Getting Beyond AI Hype: What to Consider in Training and Knowledge BasesGetting Beyond AI Hype: What to Consider in Training and Knowledge Bases
The training models in generative AI are only going to be as good as the quality of the complex training models upon which they are instructed. In other words – garbage in, garbage out.
June 29, 2023
You've surely heard that generative AI is revolutionizing how we live and work. You’ve also surely heard that it’s making incredible, inexplicable errors that the AI community calls “hallucinations.” Surely, you might think, this is all hype because both these statements cannot be true. But they are, and why the errors are possible is hidden in the twin concepts of training and knowledge bases.
Generative AI is based on large-language models (LLMs) that create a contextual picture of something, which might be an image, a programming language, or human conversation. To create that contextual picture they need to be trained on actual material of the type they’re expected to generate, i.e. if the model is going to generate legal citations, it needs to be trained on legal texts. Early systems used an assisted or annotated method that involved human participation and review, but today’s systems train from a mass of appropriate material—like the Internet.
Training is incredibly complex, often requiring enormous GPU resources and a lot of time. It involves creating labels for information types, for example parts of speech, and models describing how that information could be given “context”, meaning structured into sentences (for text), music, images, or computer languages. This is what lets an LLM process a query or conversation, or produce an image or music. A new version of a language model (GPT 4 or 5, for example) might well require more time training the new software than the changes to the software itself would require.
The widely used “public” AI models are trained by the company that offers them. Often the Internet or a broad subset of it are used as the training data, but specialized models for image generation, music, financial analysis, and software development usually train on a subset of public data. Training consists of running the information through what’s usually a three-step process: analysis of input, then generation, then discrimination. The first step is an analysis of the query/input to extract data seeds that feed the second or generation phase. The generation phase suggests a series of contexts and data elements, which in then are fed to the third or constraint/discrimination phase. Training has to optimize all of these steps, based on exemplars drawn from the source material and sometimes augmented by human review and intervention. Knowledge, the other data piece of the generative AI puzzle, is the base of reference information generative AI works on. We generate petabytes of data almost hourly, and just as training has to label information, so does knowledge. The number 1,728 means something mathematically (it’s 12 to the third power), in describing volume (the number of cubit inches in a cubic foot), and perhaps the number of sales your company made last week. It would be nice if your generative AI response knew, if that number appeared, what it represented, wouldn’t it? That means generative AI has to work more than just numbers and other data, but with what they mean.
The challenge in knowledge is that process of classifying the information. Structured data, like a company database, is pretty easy to classify because fields are usually labeled and the meaning can be assigned to all data by linking it to the fields themselves. Unstructured data, like free text, images, music, video, and similar stuff, has to be classified by context, which links it back to the training process which is where context analysis has to be based. This linkage often means that the training base and the knowledge base are the same, in which case the model is working on data using insights that the analysis of that same data generated. Circular? Maybe, and that’s one reason why training processes are so critical in preventing inappropriate results. Inappropriate results are the biggest problem users have with generative AI. Of the over 100 users who offered me comments on their use of the technology, all said that they’d experienced hallucinations, and according to their estimates, between a fifth and a third of AI results contained at least one. AI errors or hallucinations are one major cause of this, but training and knowledge also play a major role. Combine the two and your knowledge is dated because training is time-consuming. Separate them and you have to ingest a lot of new material to address queries.

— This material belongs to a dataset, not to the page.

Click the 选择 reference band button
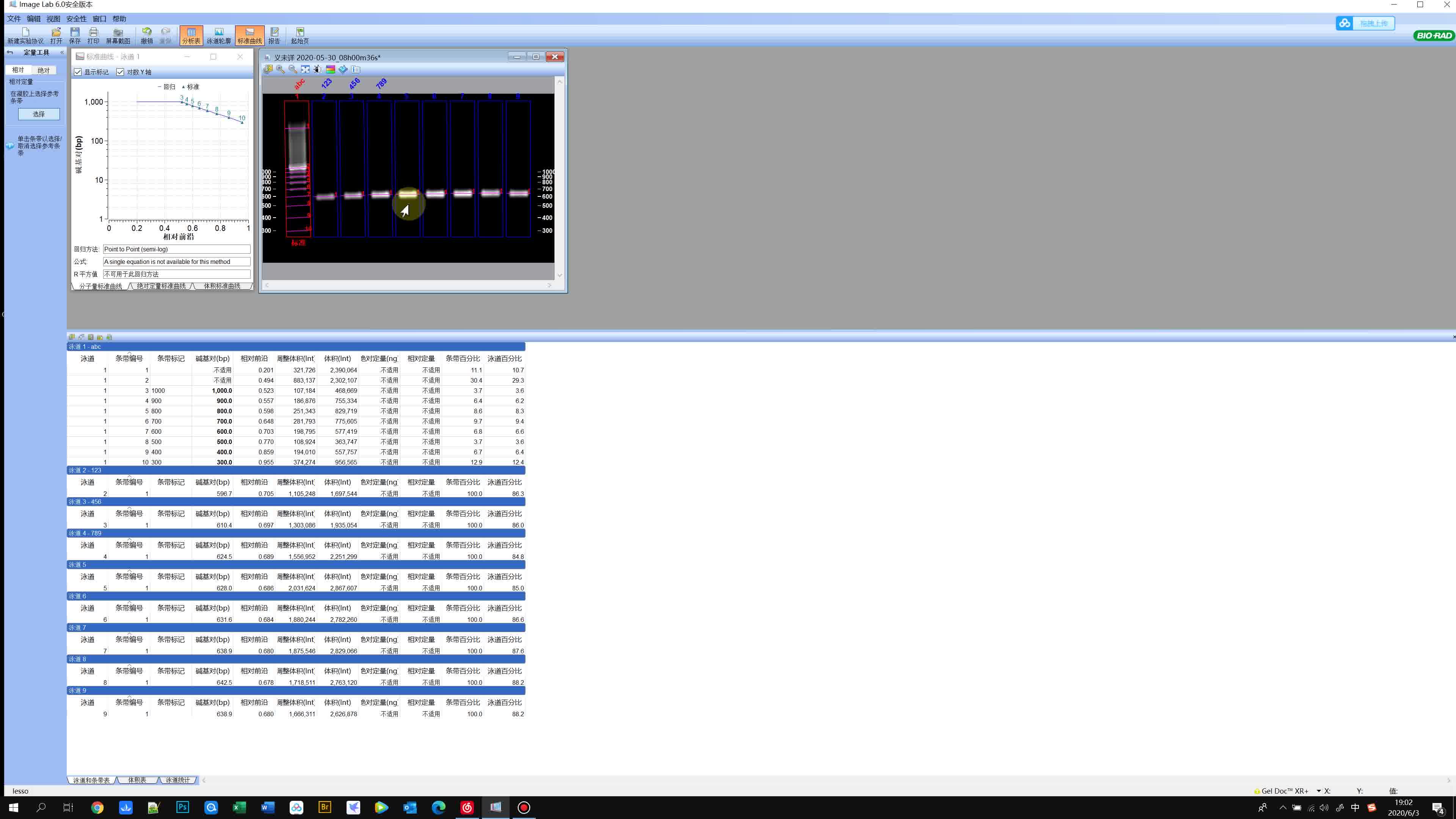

These issues have divided generative AI usage into what we could call “public” and “private” modes. In the public mode, the training base and knowledge base are integrated with the model and often unified. This mode is very useful for things like generating ad copy or writing articles, and this is the way generative AI tools are most often used today. For that set of applications, the Internet usually serves both as the information source for training and the knowledge source for response generation. When you use an online chatbot based on generative AI, it’s based on a public model. Public models can also be “specialized” for a mission by training them on specific data types. For example, there are models to facilitate software development and review, and models that can create artwork, pictures, and compose music, better than the general public models. Because these use a limited training/knowledge base, they also generally have a lower rate of hallucinations, perhaps half that of broad Internet-trained models.

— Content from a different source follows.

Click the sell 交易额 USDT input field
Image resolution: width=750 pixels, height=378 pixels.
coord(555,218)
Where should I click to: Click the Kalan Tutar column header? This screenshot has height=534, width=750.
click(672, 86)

The private mode operates on company data, but it could be trained on public data too. AI models for company financial analysis are already available, for example, and they’re trained on masses of public data but operate on a company’s own business records. This approach is much easier to adopt than one that requires a company to use generative AI software and train the software to their own information, something that takes special skills and a lot of time and compute power. Those costs could be prohibitive.

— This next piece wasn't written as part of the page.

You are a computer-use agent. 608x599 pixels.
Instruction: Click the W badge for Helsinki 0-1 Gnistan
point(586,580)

Despite all the options and progress, generative AI still has an unacceptable error rate for most users and applications, and a lot of the work being done to improve generative AI seems focused on somehow bounding results rather than actually making better choices. Training improvements would seem to offer the best path to bettering the choices. The question is whether improvements in training can be done without impacting the use of generative AI on private data or introducing human judgment. It may well be that until those kinds of questions can be answered, we’ll have positive and negative hype to contend with, and that’s going to create user uncertainty.